Running a 180B parameter LLM on a single Apple M2 Ultra

by tbruckner on 9/7/2023, 2:36:13 PM with 141 comments

by adam_arthur on 9/7/2023, 3:32:58 PM
Even a linear growth rate of average RAM capacity would obviate the need to run current SOTA LLMs remotely in short order.
Historically average RAM has grown far faster than linear, and there really hasn't been anything pressing manufacturers to push the envelope here in the past few years... until now.
It could be that LLM model sizes keep increasing such that we continue to require cloud consumption, but I suspect the sizes will not increase as quickly as hardware for inference.
Given how useful GPT-4 is already. Maybe one more iteration would unlock the vast majority of practical use cases.
I think people will be surprised that consumers ultimately end up benefitting far more from LLMs than the providers.

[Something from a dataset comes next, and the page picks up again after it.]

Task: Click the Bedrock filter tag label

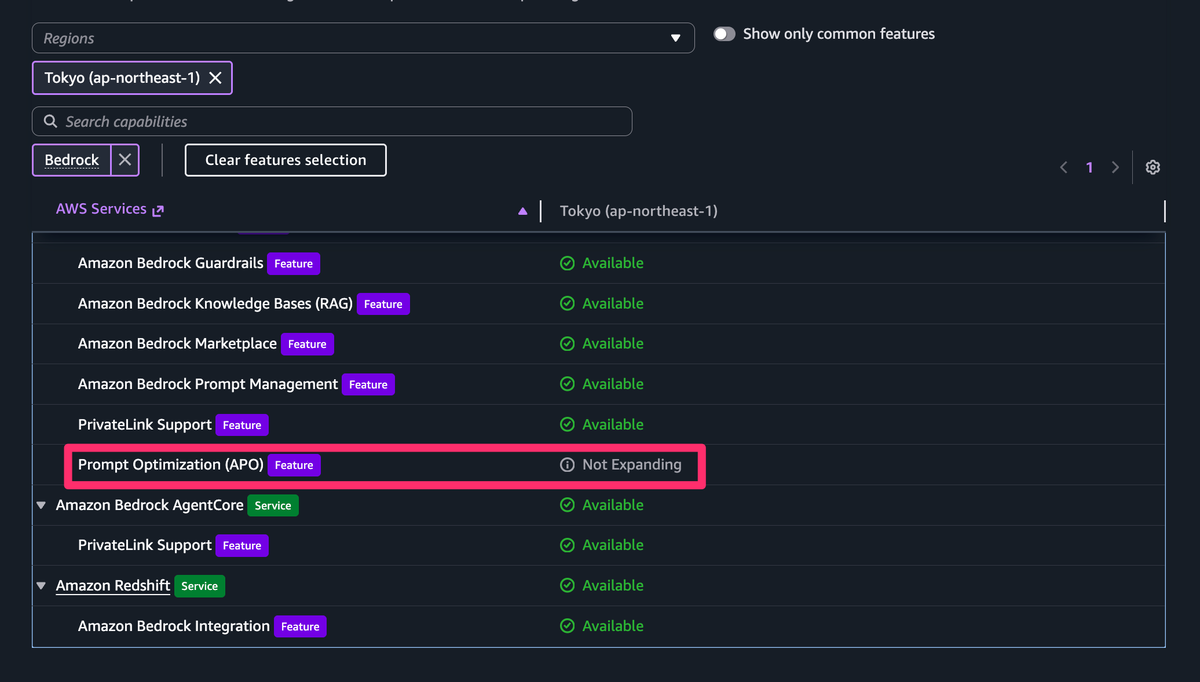Action: [x=72, y=160]
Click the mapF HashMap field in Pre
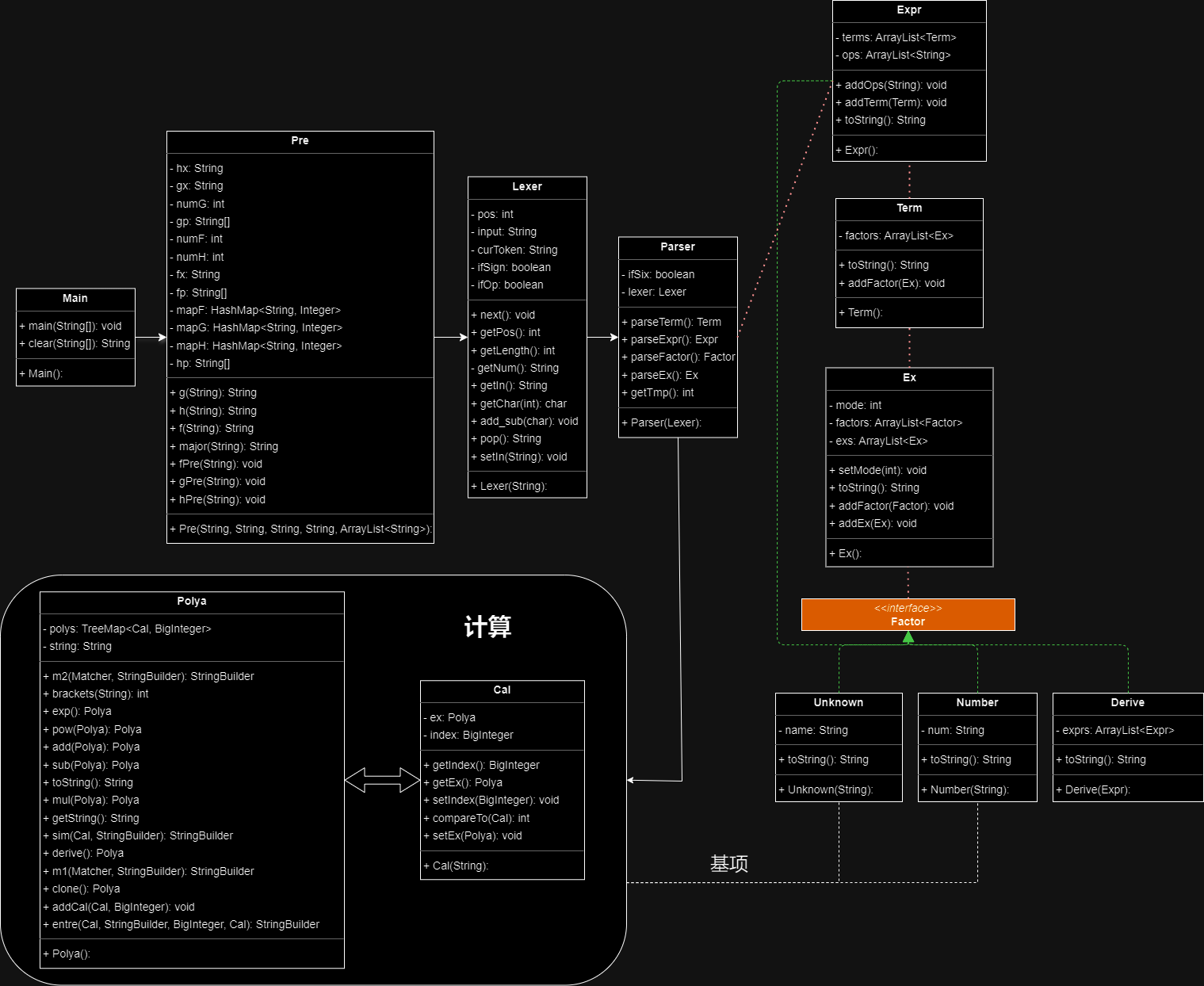This screenshot has height=986, width=1204. point(255,310)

There's not going to be much moat or differentiation to defend margins... more of a race to the bottom on pricing
by logicchains on 9/7/2023, 3:17:04 PM
Pretty amazing that in such a short span of time we went from people being amazed how powerful GPT3.5 was upon its release to people being able to run something equivalently powerful locally.
by regularfry on 9/7/2023, 3:10:56 PM
4-bit quantised model, to be precise.
When does this guy sleep?
by sbierwagen on 9/7/2023, 3:18:07 PM
The screenshot shows a working set size of 147,456 mb, so he's using the mac studio with 192 gb of ram?

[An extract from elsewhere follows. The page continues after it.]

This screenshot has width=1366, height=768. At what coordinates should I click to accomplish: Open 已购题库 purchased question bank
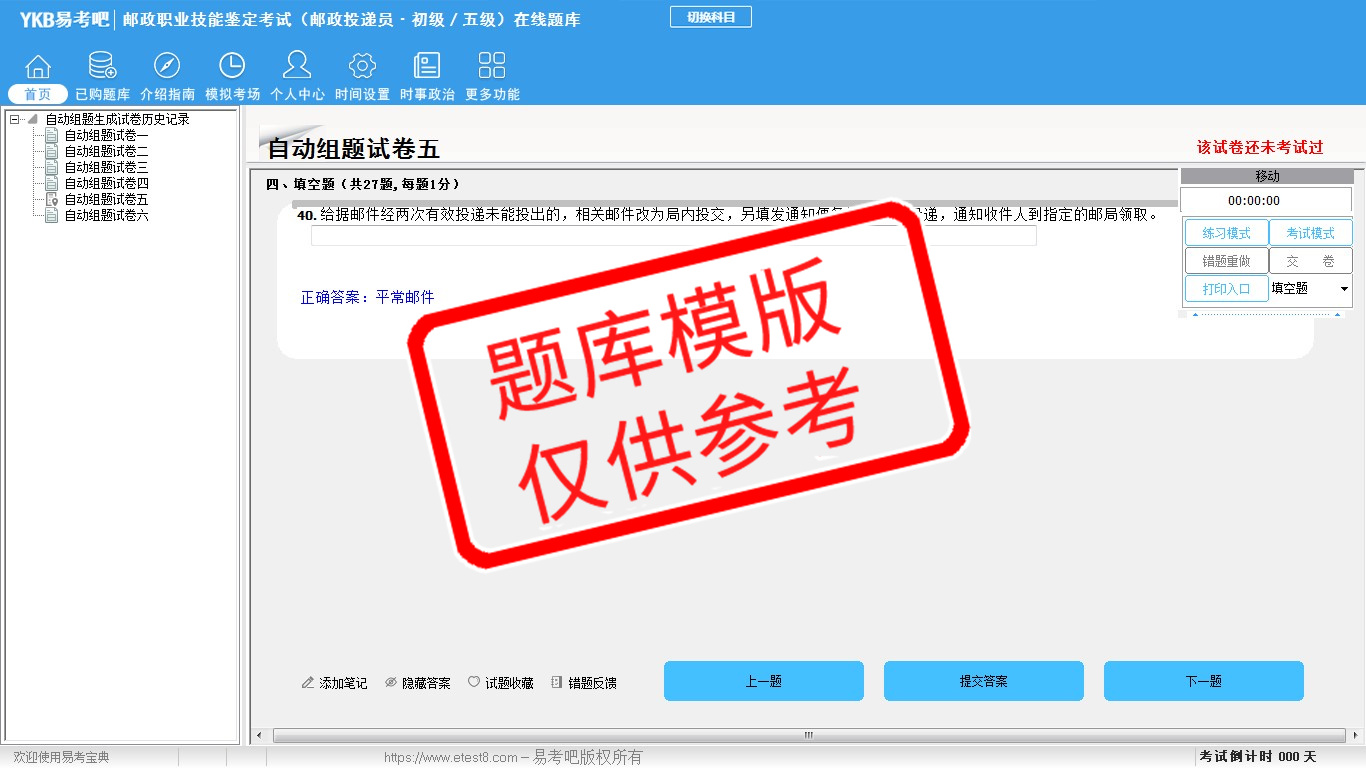pos(102,68)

by m3kw9 on 9/7/2023, 4:43:33 PM
OpenAIs moat will soon largely be UX. Anyone can do plugins, code etc but when operating by everyday users the best UX wins after LLM becomes commodified. Just look at stand alone digital cameras vs mobile phone cams from Apple.
by homarp on 9/7/2023, 3:16:28 PM
https://www.reddit.com/r/LocalLLaMA/comments/16bynin/falcon_... has some more data like sample answers with various level of quantizations
and https://huggingface.co/TheBloke/Falcon-180B-Chat-GGUF if you want to try
by doctoboggan on 9/7/2023, 5:17:45 PM
Georgi is doing so much to democratize LLM access, I am very thankful he is doing it all on apple silicon!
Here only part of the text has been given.